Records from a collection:

┌────────

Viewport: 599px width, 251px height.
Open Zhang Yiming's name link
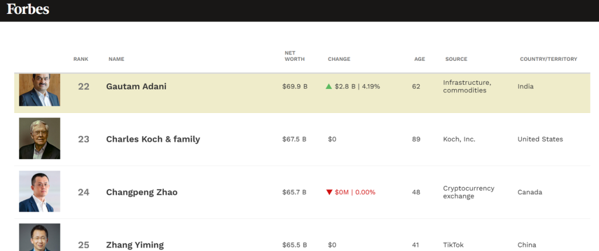[135, 245]
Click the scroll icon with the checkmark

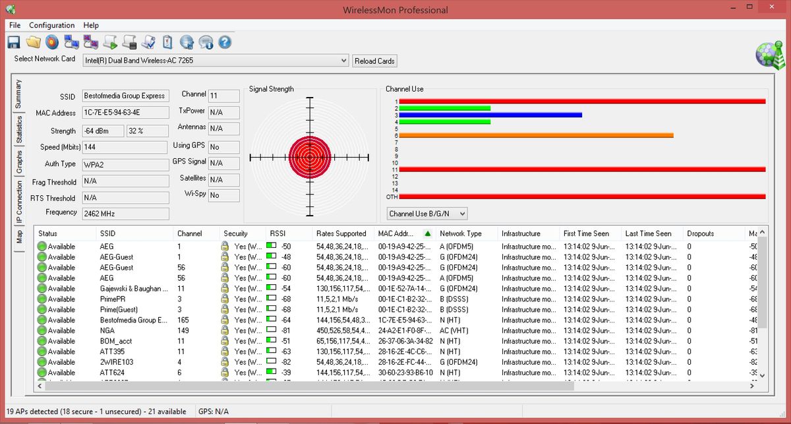coord(148,42)
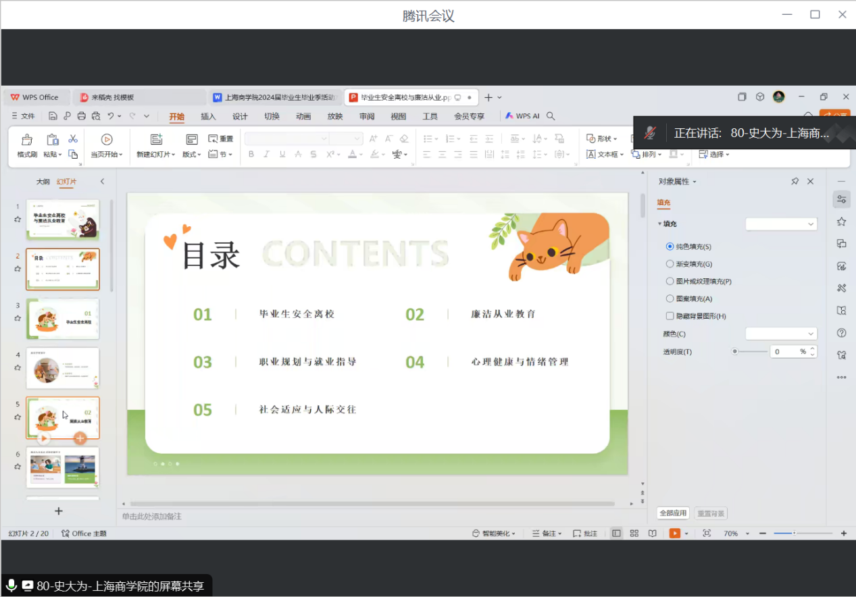Open the Color (颜色) dropdown
Image resolution: width=856 pixels, height=597 pixels.
point(781,334)
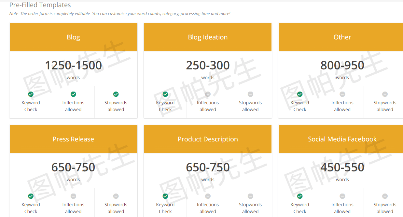Open the Product Description template
The image size is (403, 217).
208,139
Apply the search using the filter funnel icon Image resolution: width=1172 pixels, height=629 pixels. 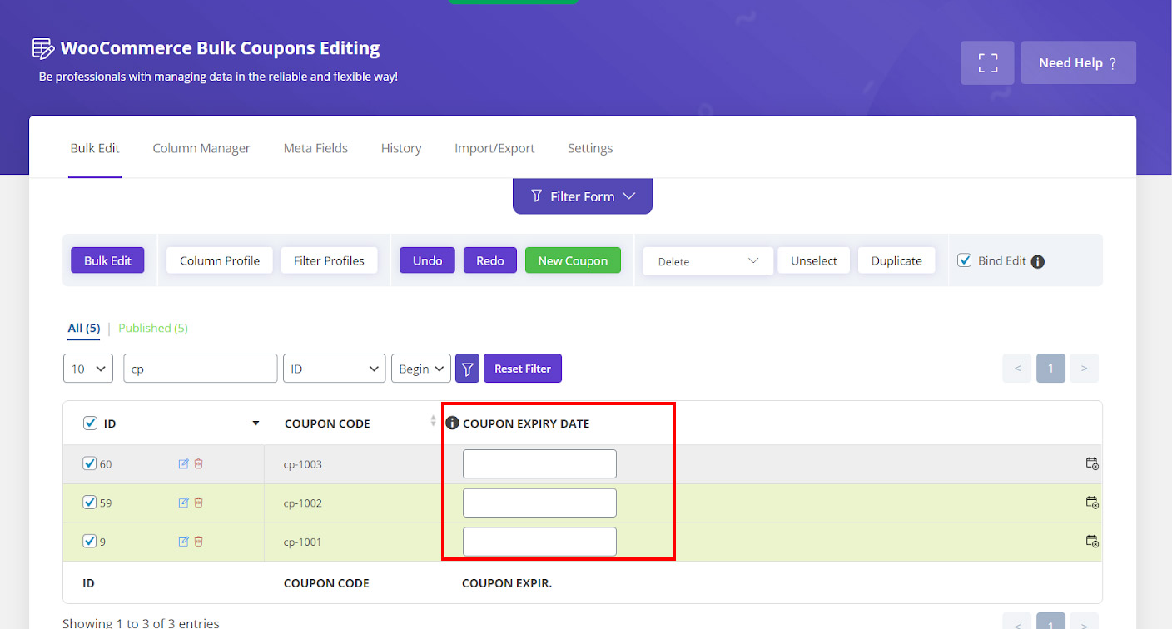tap(467, 368)
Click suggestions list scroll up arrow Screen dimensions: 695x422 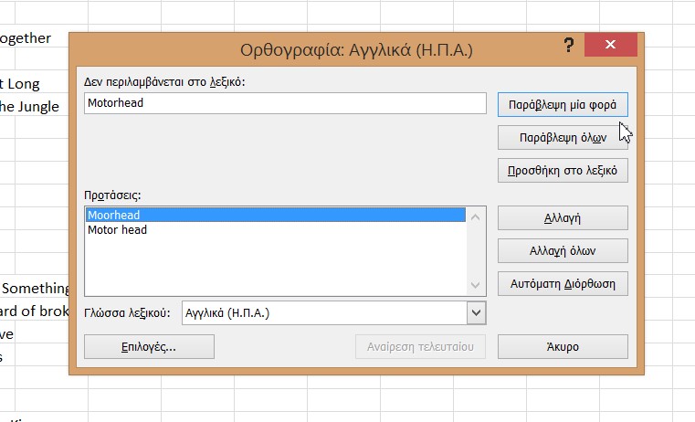(475, 216)
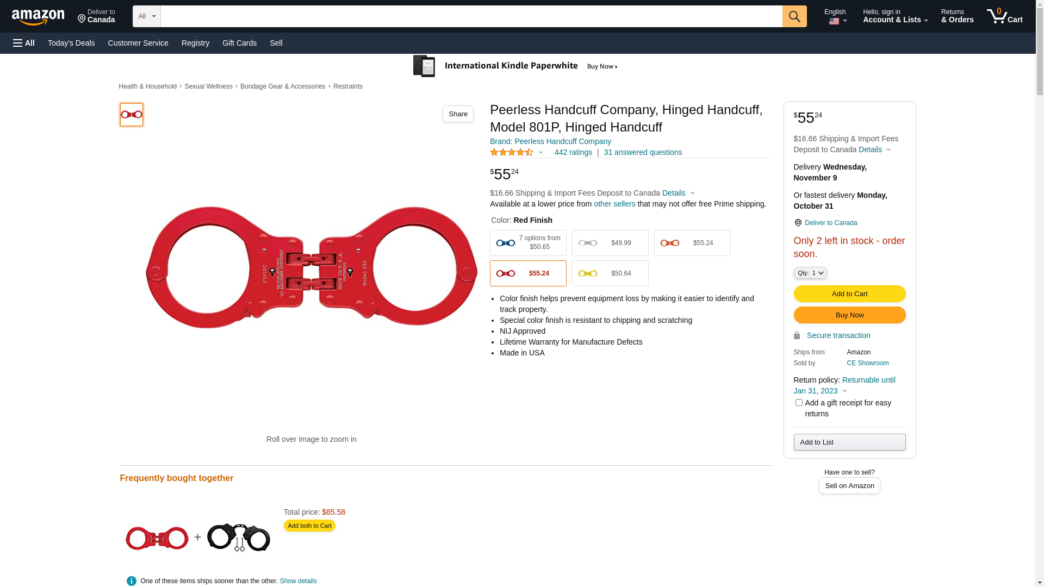The image size is (1044, 587).
Task: Click the International Kindle Paperwhite banner
Action: pos(515,66)
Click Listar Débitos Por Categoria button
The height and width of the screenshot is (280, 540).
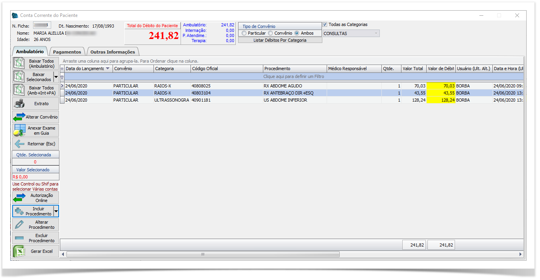point(280,40)
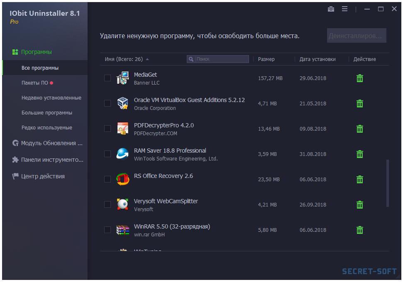Screen dimensions: 403x282
Task: Select the Verysoft WebCamSplitter checkbox
Action: [107, 204]
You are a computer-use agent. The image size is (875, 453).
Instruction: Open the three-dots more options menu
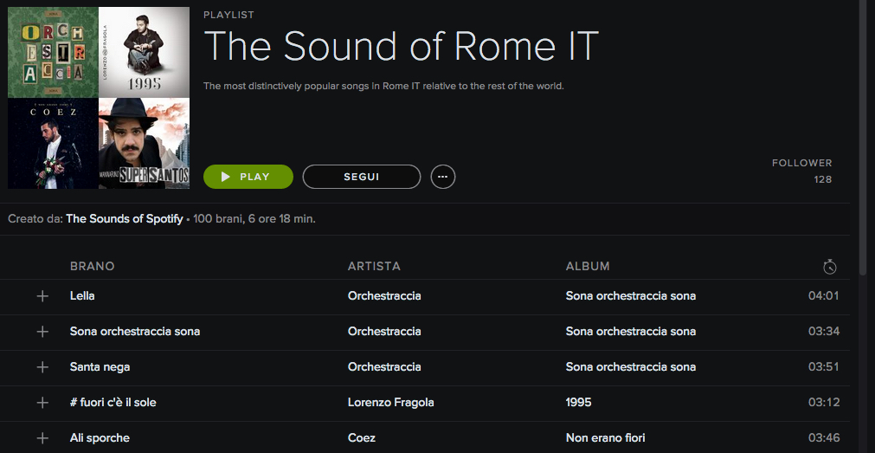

└────────

**PROBLEM TO SOLVE**:
For this exercise, the lines from the one containing "You are a computer-use" through the last line of the entries above are to be output exactly, both included, and pictures are skipped.

**TASK RESPONSE**:
You are a computer-use agent. The image size is (875, 453).
Instruction: Open the three-dots more options menu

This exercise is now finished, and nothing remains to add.